Bitget observes 250% growth in custodial assets amid market opportunities

abdelaziz Fathi

Seychelles-based cryptocurrency exchange Bitget has unveiled insights from a recent study on the behavior of custodial wallet users, revealing some interesting trends and shifts in the crypto economy.

Launched in collaboration with digital asset custody providers such as Copper and Cobo in August 2023, Bitget’s third-party custodial accounts saw a 250% increase in assets over the past four months. This specific period had been marked by the anticipation and subsequent approval of BTC ETFs in the United States.

The research indicates a nearly twofold increase in custodial accounts since November 2023, with 43% of these accounts being used by short-term interest holders for repeated deposits. Additionally, 77% of all custodial accounts are engaged in short-term financial strategies, the study shows.

The surge in the use of custodial accounts is attributed to several factors, including the overall performance of the crypto market, heightened expectations of a bull run, and the integration of cryptocurrencies into daily transactions. Macroeconomic uncertainties and geopolitical tensions have also driven individuals towards cryptocurrencies as a means to protect their finances.

Meanwhile, the research also focuses on the institutional adoption of cryptocurrencies, particularly the rising interest in Bitcoin and Ethereum ETFs, which has led to an increased reliance on custodial solutions. The fluctuations in Bitcoin’s price, alongside these ETF interests, are identified as key drivers behind the 250% rise in custody asset volumes within a mere four-month span.

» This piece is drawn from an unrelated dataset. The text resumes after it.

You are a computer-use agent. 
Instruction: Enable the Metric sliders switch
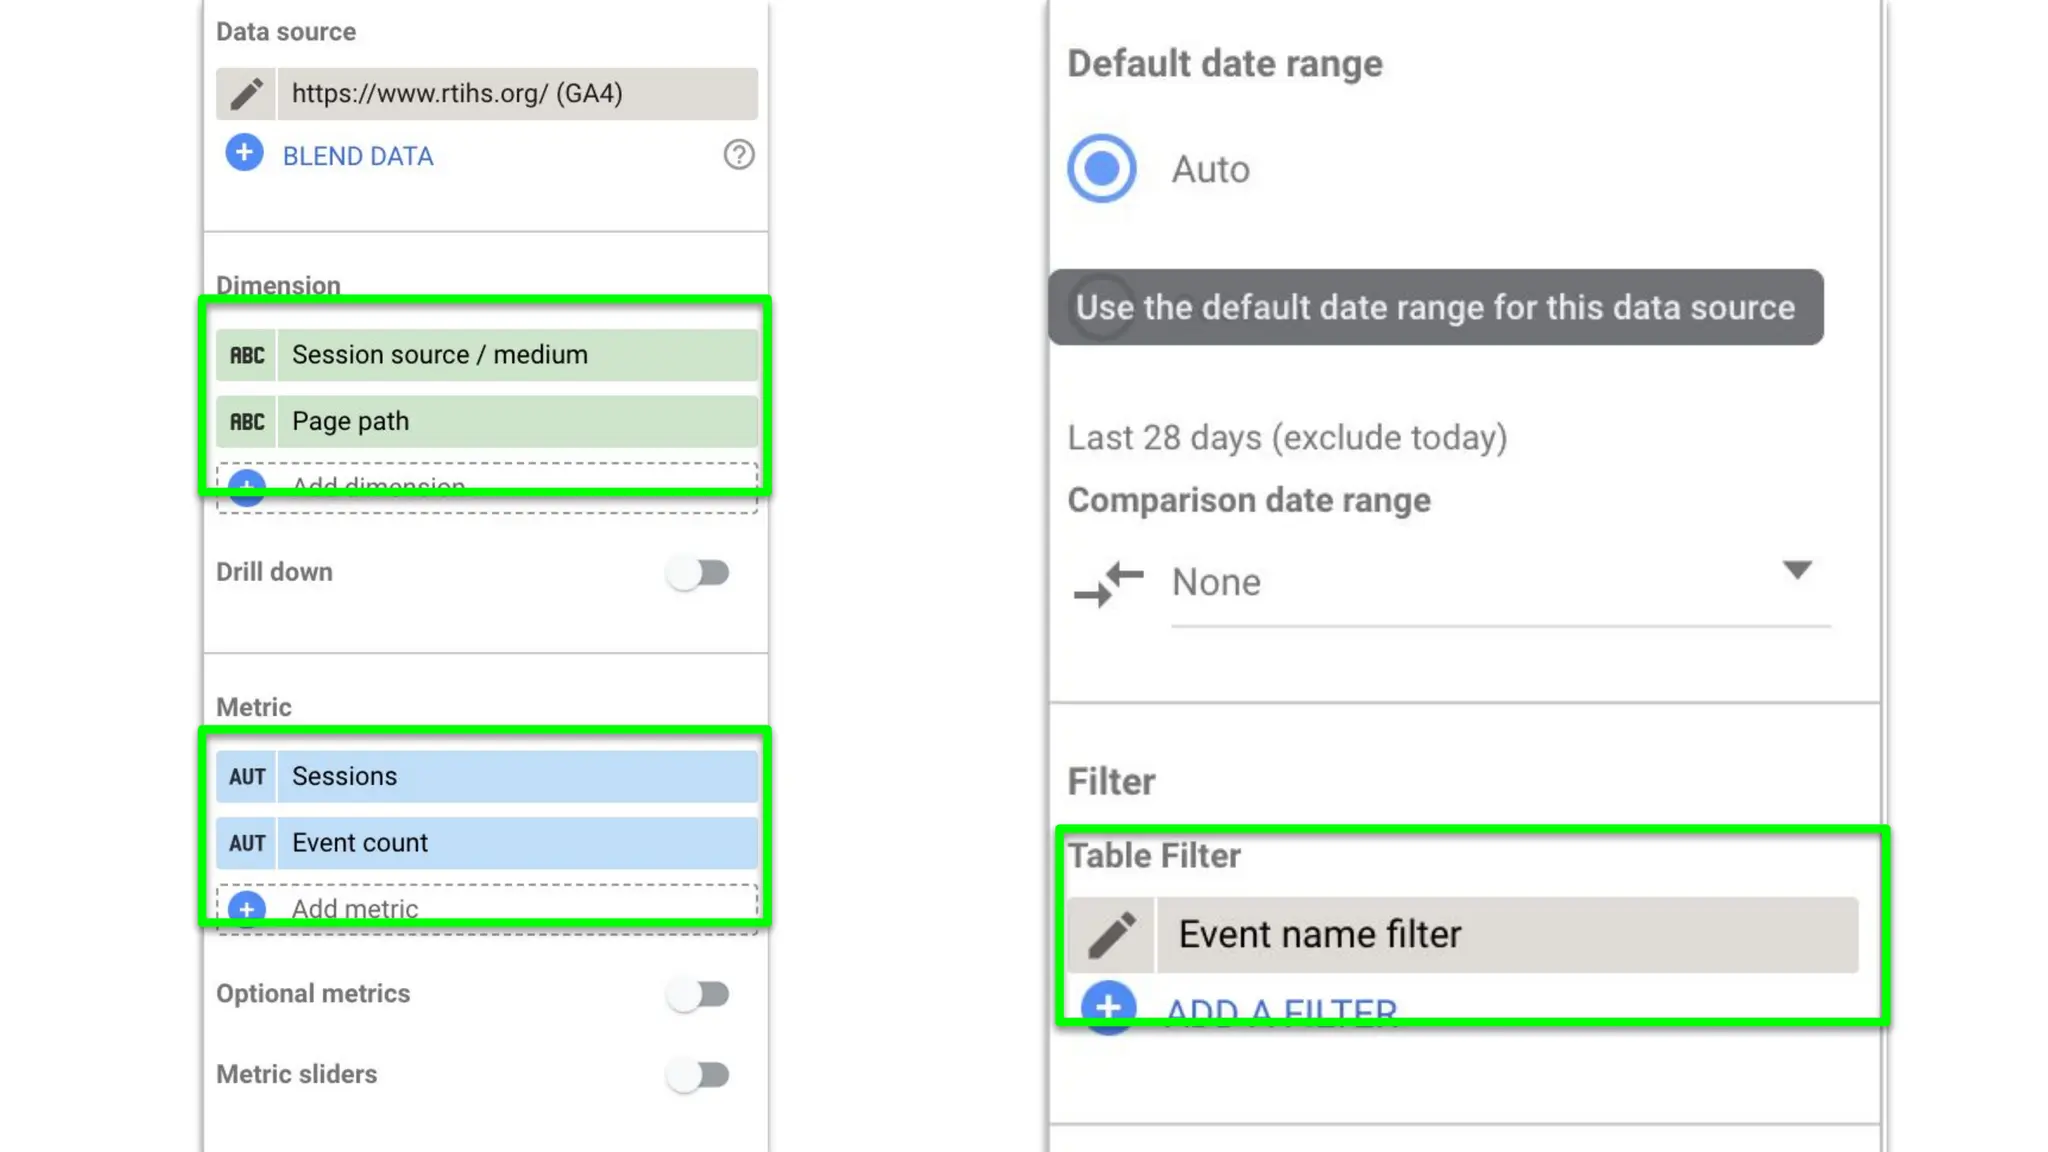tap(700, 1075)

The study further reveals that short-term storage remains the primary reason for users to opt for custodial wallets, with these users showing heightened activity levels and typically maintaining balances over $100,000 for periods shorter than three months. This trend became especially pronounced in November 2023, coinciding with a sharp increase in trading volumes and the opening of new accounts to leverage market opportunities.

Gracy Chen, Managing Director of Bitget, commented on the findings, stating, “Bitget’s latest study showcases a fascinating trend in the cryptocurrency sector. The combination of open data and specific metrics, such as institutional investor engagement, underscores the dynamic and evolving nature of the crypto economy. The recent approval of Bitcoin ETFs is expected to further propel cryptocurrency adoption.”

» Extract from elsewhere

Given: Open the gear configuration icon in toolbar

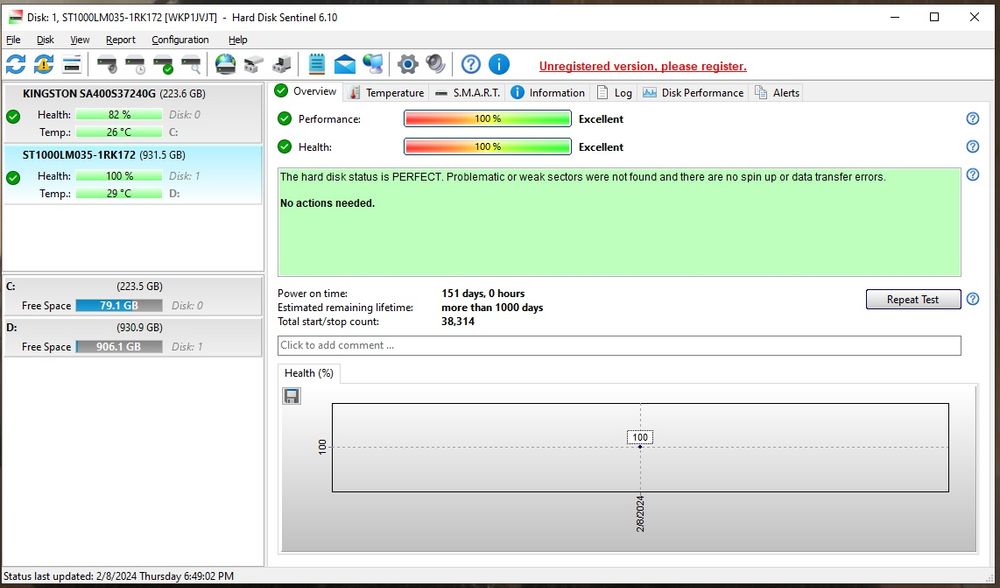Looking at the screenshot, I should pos(407,65).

Bitget continues to offer deep insights into the digital asset landscape through its continuous publication of similar studies. The exchange says these reports help equip professionals and market participants with valuable information on industry shifts, growth opportunities, and the overarching trends shaping the decentralized economy.

Bitget has been scaling its global reach, recently registering as a Virtual Asset Service Provider (VASP) in Poland and securing similar approval in Lithuania. The Singaporean centralized platform, which debuted in 2018, is a diverse crypto exchange that supports spot and futures trading, copy trading, farming and staking services.

Bitget also acts as Juventus official partner and official cryptocurrency exchange partner, and its first-ever sleeve partner. The cryptocurrency derivatives exchange reportedly has 1.6 million registered users in 48 countries and regions including UK, France, Italy, South Korea, Japan, and Russia.